> Work to be completed: To complete this task, print all the data below exactly but leave out the images.

Dataset entries:
++++++

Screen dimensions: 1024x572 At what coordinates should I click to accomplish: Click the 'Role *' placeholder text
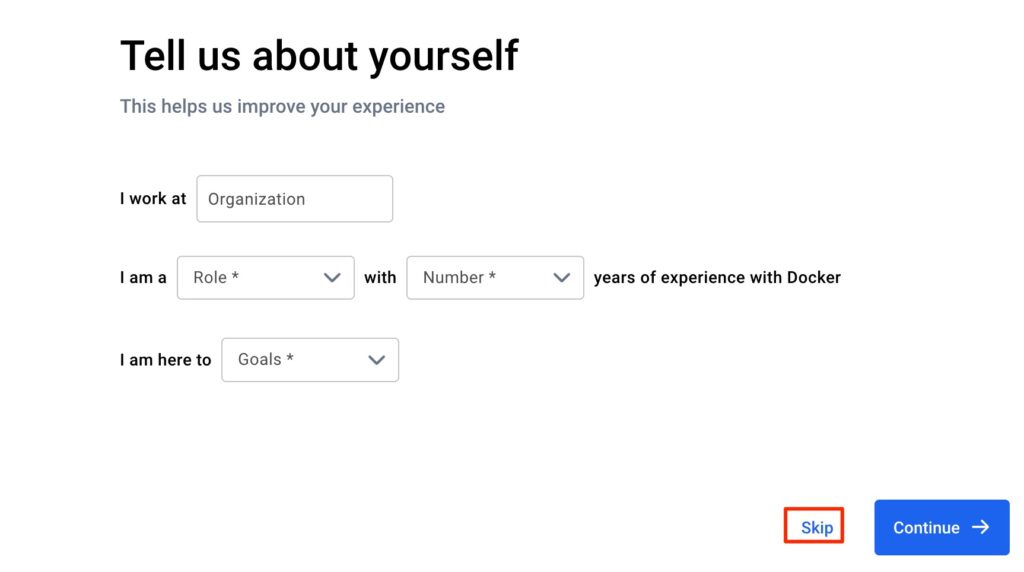click(216, 278)
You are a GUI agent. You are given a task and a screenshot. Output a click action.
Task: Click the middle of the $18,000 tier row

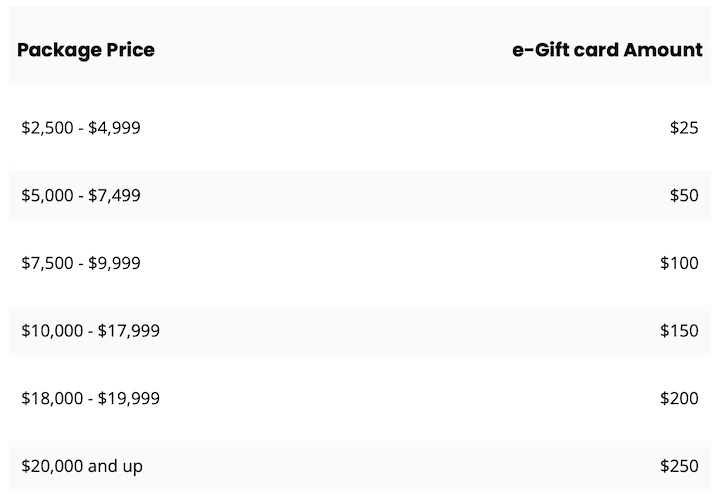coord(360,398)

++++++

> Exercise output:
Screen dimensions: 1024x572 At what coordinates should I click to accomplish: Click the 'Role *' placeholder text
click(216, 278)
You are a GUI agent. You are given a task and a screenshot. Output a click action.
Task: Click the middle of the $18,000 tier row

coord(360,398)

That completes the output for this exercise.